Queer und Muslimisch - wie passt das zusammen?
Wie passen queere Liebe und Islam zusammen? Was bedeutet es für junge Musliminnen und Muslimen, wenn sie entdecken, dass sie zum Beispiel trans- oder homosexuell sind?
Wie bringen queere oder trans* Menschen Glauben und sexuelle Identität zusammen? Der Film "Queer und muslimisch" von Lennart Herberhold portraitiert drei junge Menschen, die jeweils einen ganz unterschiedlichen Weg gefunden haben als queere Muslime. Offen sprechen sie darüber, welche inneren und äußeren Konflikte sie erlebt haben, zum Beispiel innerhalb der Familie, aber auch innerhalb der muslimischen Gemeinde oder der queeren Community.
Ahmed: Anfeindungen beim Coming Out
Ahmed hat aus Liebe zu seiner Familie lange verdrängt, dass er queer ist. Er ist als Muslim in Berlin aufgewachsen. Bei seinem Coming Out musste er mit Anfeindungen aus seiner Familie leben und geriet dabei selbst in eine Lebenskrise. Er hat für sich einen Weg zum Glauben gefunden. Heute hat er wieder Kontakt mit seiner Familie, und er bietet sogenannte queer healing circles an.
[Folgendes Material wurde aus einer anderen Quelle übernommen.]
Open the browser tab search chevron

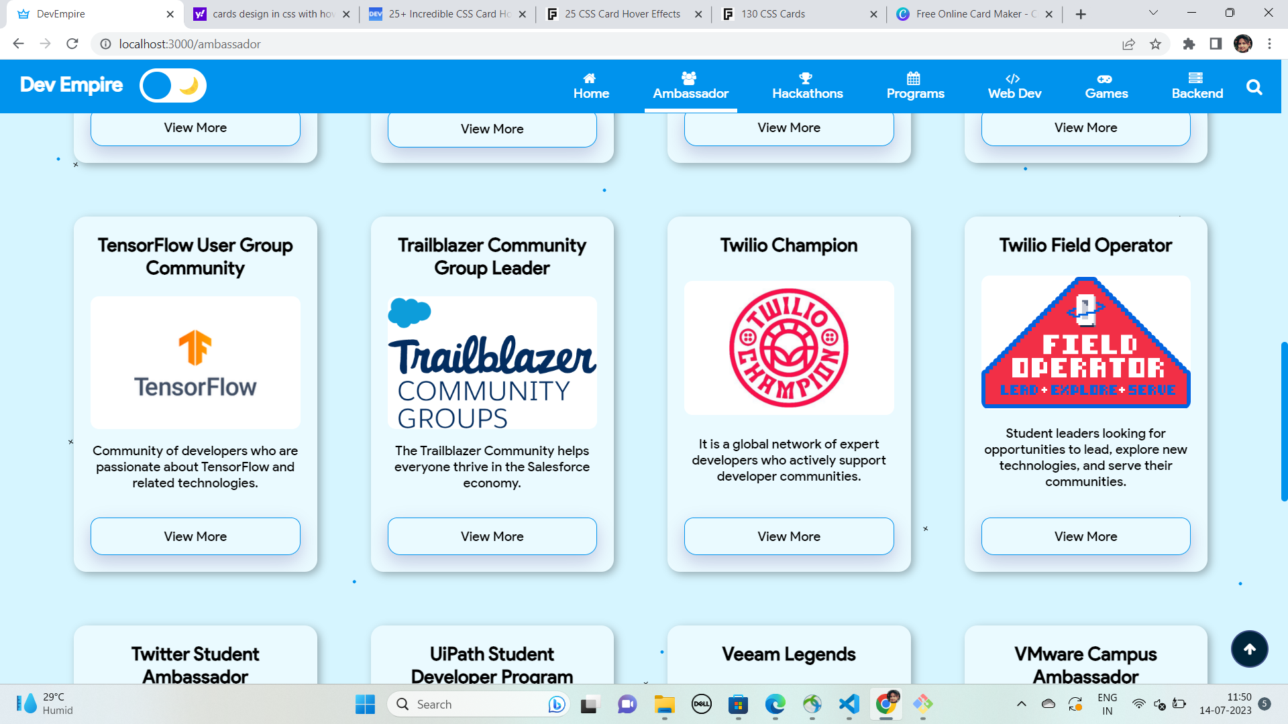pyautogui.click(x=1152, y=13)
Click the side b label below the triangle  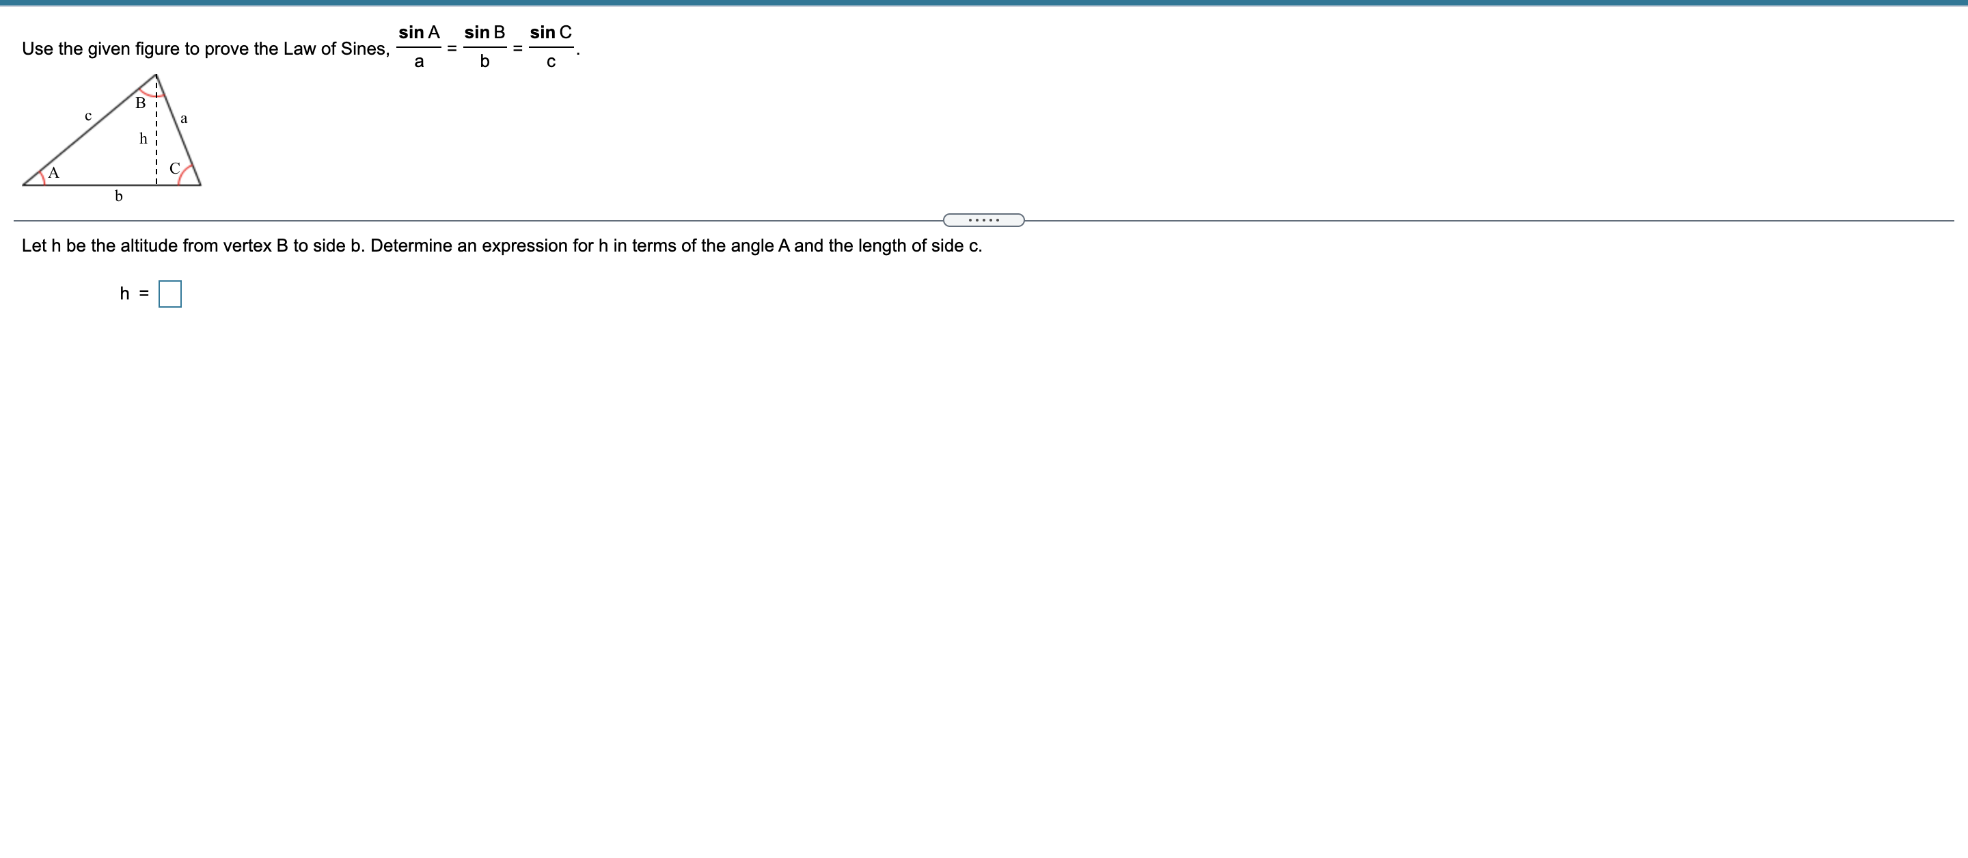pos(118,196)
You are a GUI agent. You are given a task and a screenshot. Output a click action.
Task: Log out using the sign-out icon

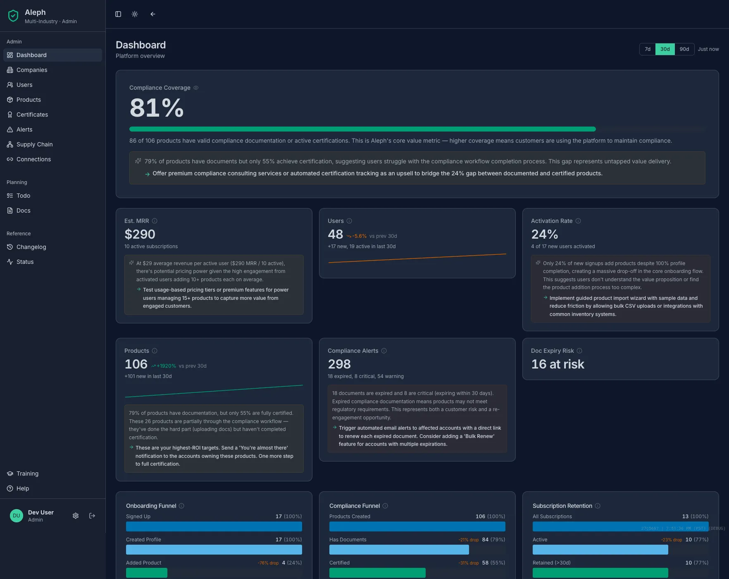point(92,516)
Das sind Orte, wo queere Musliminnen und Muslime ihre seelischen Verletzungen aufarbeiten können.
Ahmed will den Menschen Mut machen. "Es ist auch das Hoffen, dass andere queere Musliminnen und Muslime das sehen und sagen: 'Es gibt auch einen Weg, voll ihr selbst zu sein und in dieser Welt zu existieren, euren Platz zu finden und glücklich zu sein.' Ich glaube, ich hatte ganz lange nicht diese Perspektive."
Marco ist trans* und zum Islam konvertiert
Marco ist trans*, hat vor kurzem eine Ausbildung zum Imam gemacht und ist im Vorstand des "Liberal-islamischen Bundes". Er ist zum Islam konvertiert, denn der ist für ihn eine freie, vielfältige Religion. "Ich bin nie alleine. Egal was ich mache. Das ist eine der zentralen Botschaften auch im Islam und im Koran. Egal was passiert, es gibt einen barmherzigen Gott, der auf dich aufpasst!" Der Film begleitet Marco zu seinem Mentor, einem schwulen Imam in Marseille und bei der Eröffnung seines Gebetsraumes in Frankfurt. Doch sein Weg war und ist nicht immer einfach: "Die Strömungen, die für mich am gefährlichsten waren, waren tatsächlich rassistische queere Menschen, die nicht verstanden haben, warum ich so bin, wie ich bin. Das ist eine Quelle, wo ich extrem viel Hass abbekommen habe. Und eben auch nochmal die Gesamtgesellschaft, die einfach nicht verstehen kann, wie die zwei Sachen zusammen funktionieren." Er wolle den Menschen das Wissen an die Hand geben, damit sie selbst zu ihren Entschlüssen kommen können. Damit sie selbst für sich rausfinden: "Was bedeutet Glaube für mich? Was ist meine Aufgabe auf diesem Planeten?"
Abbas ist aus dem Libanon nach Hamburg geflohen
Abbas stammt aus dem Libanon, lebt jetzt in Hamburg und hat Asyl beantragt. Als Teenager war er an einer berühmten Religionsschule. Dann merkte er: Seine Sexualität und die strengen Regeln dieser Religion könnten im Libanon zum tödlichen Konflikt für ihn werden. Er hat sich vom Islam abgewendet. "Entweder du gibst auf und sagst: 'Ich bin nichts. Nichts als das, was die anderen wollen.' Oder du wehrst dich und sagst: 'Es gibt einen Weg. Die ganze Welt ist der Weg!'" Auf die Frage "Queer und Muslim - wie geht das?" antwortet er: "Gar nicht." Jetzt genießt er in Hamburg seine neue Freiheit - und muss gleichzeitig befürchten, wieder in den Libanon abgeschoben zu werden. "Du erlebst etwas. Du entdeckst es. Erstmal hast du keine Ahnung, dass es verboten ist. Du machst deine Erfahrung, mit einem anderen Jungen oder einem Mann. Du tust es einfach, instinktiv, weil es dir ganz natürlich vorkommt."
Zu sehen ist der Film unter anderem in der ARD-Mediathek.